Brake - Inge Warns, Leiterin des Bildungsnetzwerks (BiNe) Wesermarsch, braucht nicht viele Worte, um eine Bilanz von der 14. Berufsfindungsmesse zu ziehen, die am Mittwoch im BBZ zu Ende gegangen ist: „Alles super gelaufen“, lautet ihr Fazit.

Nachdem die über 80 Aussteller schon am Dienstag viele Besucher hatten begrüßen können (die NWZ  berichtete), wurde es am Mittwoch richtig voll im BBZ. 1600 Schülerinnen und Schüler von allen allgemeinbildenden Schulen in der Wesermarsch und sogar von einer Schule aus Rastede nutzten die Möglichkeit, sich über mehr als 120 verschiedene Berufe zu informieren. „Damit haben wir insgesamt die 2000-Besucher-Marke geknackt,“ freute sich auch BBS-Schulleiter Artur Post.

Er sowie auch Inge Warns und Rita Schütt von BiNe sind der Meinung, dass die Messe genau die richtige Größe hat.
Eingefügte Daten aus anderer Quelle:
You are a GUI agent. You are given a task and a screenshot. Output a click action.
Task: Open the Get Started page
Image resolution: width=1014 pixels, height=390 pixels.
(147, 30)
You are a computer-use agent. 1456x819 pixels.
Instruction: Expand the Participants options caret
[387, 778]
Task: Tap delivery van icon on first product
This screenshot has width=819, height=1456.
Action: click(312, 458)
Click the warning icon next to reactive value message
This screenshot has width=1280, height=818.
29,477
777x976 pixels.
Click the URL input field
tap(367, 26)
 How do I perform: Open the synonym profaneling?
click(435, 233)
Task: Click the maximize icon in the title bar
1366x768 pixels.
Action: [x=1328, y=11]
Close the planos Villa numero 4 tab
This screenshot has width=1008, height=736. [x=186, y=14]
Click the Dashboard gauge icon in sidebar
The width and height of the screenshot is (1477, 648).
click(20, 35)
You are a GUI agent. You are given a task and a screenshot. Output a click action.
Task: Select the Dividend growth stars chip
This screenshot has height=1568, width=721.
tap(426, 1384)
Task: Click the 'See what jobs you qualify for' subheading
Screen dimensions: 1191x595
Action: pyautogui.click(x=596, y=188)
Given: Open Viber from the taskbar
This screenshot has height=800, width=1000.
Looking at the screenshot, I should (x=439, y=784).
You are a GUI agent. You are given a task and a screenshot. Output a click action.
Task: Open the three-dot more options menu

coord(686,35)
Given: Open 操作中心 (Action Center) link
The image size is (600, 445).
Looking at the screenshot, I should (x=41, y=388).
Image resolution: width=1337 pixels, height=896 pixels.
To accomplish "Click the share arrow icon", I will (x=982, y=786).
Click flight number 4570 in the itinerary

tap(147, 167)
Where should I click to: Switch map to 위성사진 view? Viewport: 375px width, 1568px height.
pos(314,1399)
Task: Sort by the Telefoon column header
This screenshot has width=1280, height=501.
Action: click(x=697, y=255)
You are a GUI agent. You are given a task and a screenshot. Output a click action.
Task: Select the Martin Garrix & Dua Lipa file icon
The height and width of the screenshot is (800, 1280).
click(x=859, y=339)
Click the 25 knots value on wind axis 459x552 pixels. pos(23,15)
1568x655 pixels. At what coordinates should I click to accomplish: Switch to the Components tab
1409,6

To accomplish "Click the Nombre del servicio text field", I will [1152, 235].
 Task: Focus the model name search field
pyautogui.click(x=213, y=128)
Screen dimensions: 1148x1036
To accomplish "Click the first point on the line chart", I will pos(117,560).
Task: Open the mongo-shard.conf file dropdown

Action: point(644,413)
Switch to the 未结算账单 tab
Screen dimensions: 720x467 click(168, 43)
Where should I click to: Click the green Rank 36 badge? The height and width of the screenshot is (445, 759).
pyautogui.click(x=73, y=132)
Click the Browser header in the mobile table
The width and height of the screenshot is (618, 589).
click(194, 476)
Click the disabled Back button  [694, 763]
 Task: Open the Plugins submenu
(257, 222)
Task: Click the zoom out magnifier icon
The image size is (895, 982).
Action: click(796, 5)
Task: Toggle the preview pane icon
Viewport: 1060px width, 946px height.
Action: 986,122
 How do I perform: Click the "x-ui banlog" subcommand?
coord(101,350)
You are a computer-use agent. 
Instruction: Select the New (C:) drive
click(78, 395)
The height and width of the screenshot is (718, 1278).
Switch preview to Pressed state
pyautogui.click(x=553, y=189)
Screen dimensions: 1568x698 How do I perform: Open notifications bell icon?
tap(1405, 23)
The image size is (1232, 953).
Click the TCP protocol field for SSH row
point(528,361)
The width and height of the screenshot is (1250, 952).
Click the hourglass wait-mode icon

Das Angebot ist umfangreich, trotzdem geht es noch vergleichsweise familiär zu. Den besonderen Charme der Veranstaltung mache auch die Tatsache aus, dass an vielen Ständen Azubis als Ansprechpartner für die Jugendlichen zur Verfügung standen und nicht nur die Chefs der jeweiligen Betriebe.

Insgesamt vier Workshops gehörten diesmal zum Angebot der Messe. Unter anderem hatten sich junge Leute in die Welt einer 80-Jährigen versetzen lassen können. Alle Workshops seien völlig überbucht gewesen, so Inge Warns. Aus diesem Grund will BiNe im kommenden Jahr noch nachlegen und eine größere Anzahl von Workshops anbieten. Außerdem wollen sich die Organisatoren darüber Gedanken machen, wie sich noch mehr Gymnasiasten sowie auch Eltern zu der Messe locken lassen. Letztere seien für junge Leute bei der Berufswahlentscheidung besonders wichtig.

Insgesamt jedoch fällt die Bilanz von der 14. Berufsfindungsmesse rundum positiv aus. Viel Lob habe es auch von den sechs Betrieben gegeben, die zum ersten Mal dabei waren, darunter Lidl, die EWE und der Stadlander Betrieb Thieling Landtechnik.